Re: update to xml entities draft

On 20150627 at 143534-0700 "Asmus Freytag (t)" writes:

> Unicode generally does not encode characters by usage. For
> example there's no distinction between period, decimal
> point, abbreviation point etc.. This reflects the underlying
> situation, to wit, that this is a case of the *same* symbol
> being used in different conventions.
>
> The downside is that it is thus not possible to use plain
> text to capture which convention is intended (but nothing
> prevents anyone from providing rich-text markup).
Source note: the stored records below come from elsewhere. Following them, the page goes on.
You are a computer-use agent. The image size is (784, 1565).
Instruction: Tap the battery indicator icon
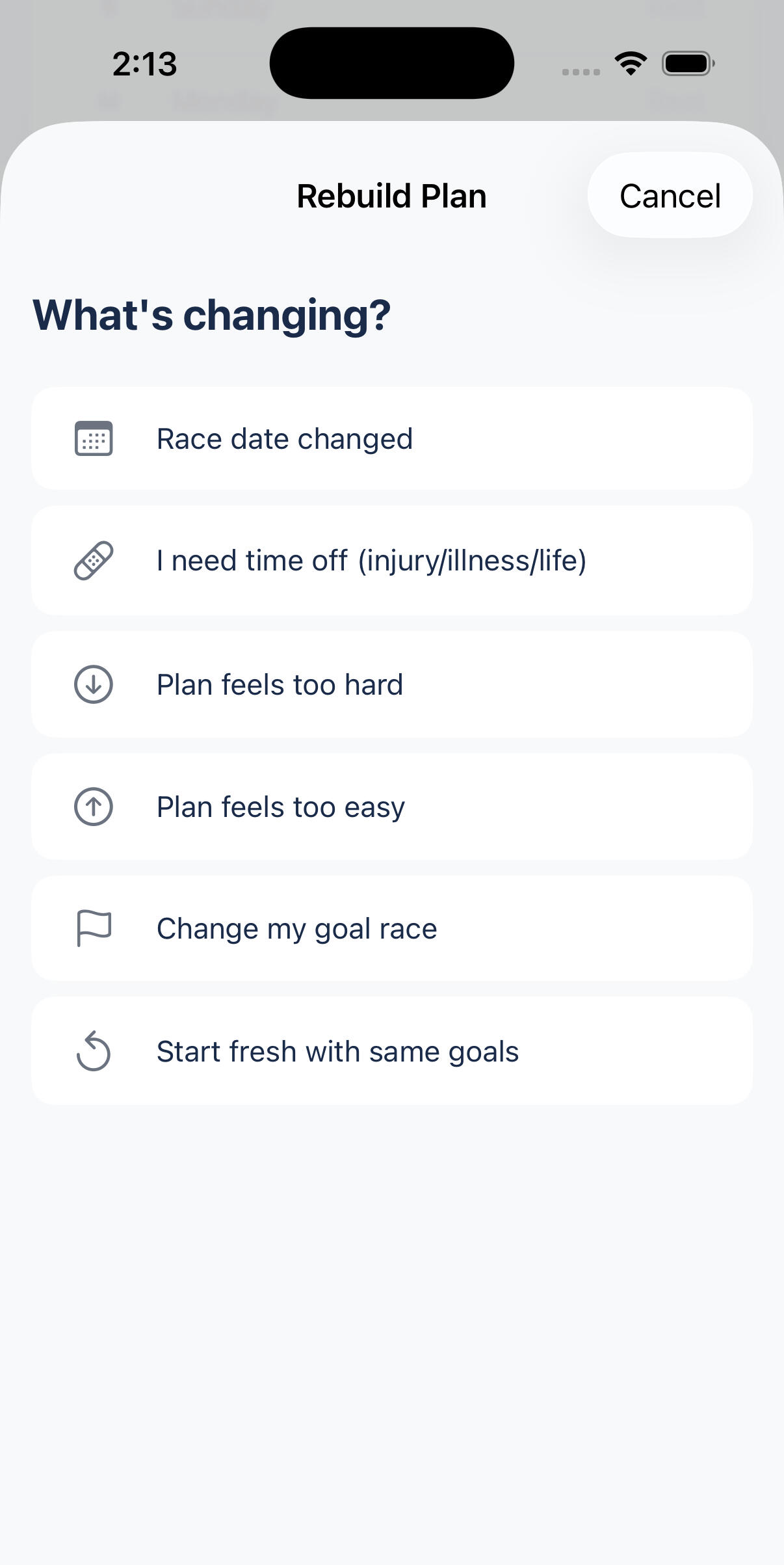click(688, 64)
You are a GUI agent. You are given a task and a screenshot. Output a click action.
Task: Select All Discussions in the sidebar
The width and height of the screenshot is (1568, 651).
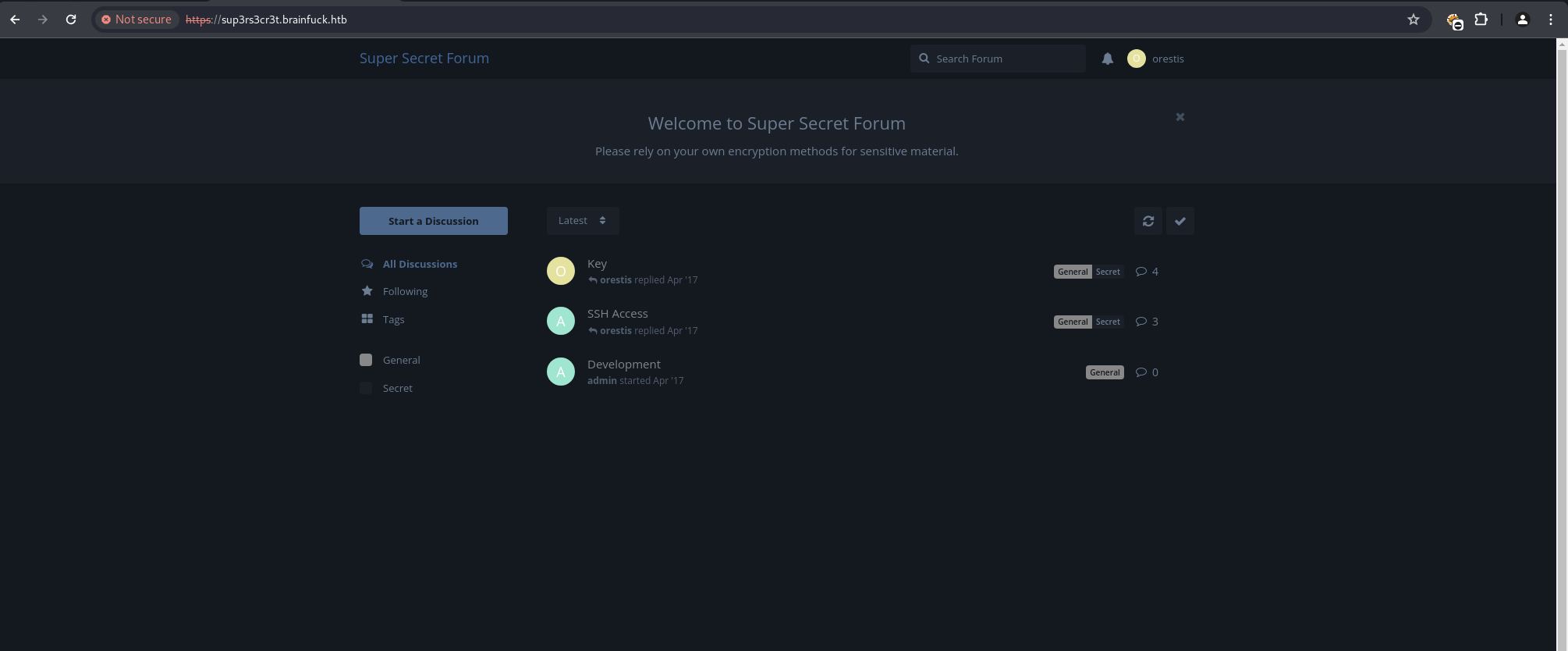419,264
The upside
> is that data can't exhibit "random alternation" between
> identical looking symbols; experience has shown that this is
> a most likely outcome if "the same" item is encoded several
> times, based merely on convention.

Period, decimal point, abbreviation point: three different
names and three different concepts commonly sharing the same
symbol though not necessarily the same left and right
spacing.

As a point of argument (but not a request) they *should* be
three different characters.

Absent that, the typesetter with a proportional font must
use various conventions, not completely reliable, to guess
the spacing.  Of course, commonly the user will be oblivious
of these differences and the user's keyboard will have only
one of these.  But the astute user may want to be able to
make distinctions.  The distinctions can be made available,
for example, in rich text, as you observe, in SGML, or in
LaTeX.

With a given oblivious user and a given typesetting suite
random alternation will not occur.

Other than for searching I fail to see why random
alternation should be a problem.  Are there other problems
associated with random alternation?

As to mathematical searching, searching for mathematical
symbols is an order of magnitude more complicated than
searching for text, e.g., multi-character math symbols,
things like phi vs varphi, ..., so the small number of
possible alternations (at most 256, the size of the U+21xx
block, actually quite a few less than that) should not add
much complexity to code for mathematical symbol searching.

                         -- Bill

Received on Thursday, 2 July 2015 18:13:34 UTC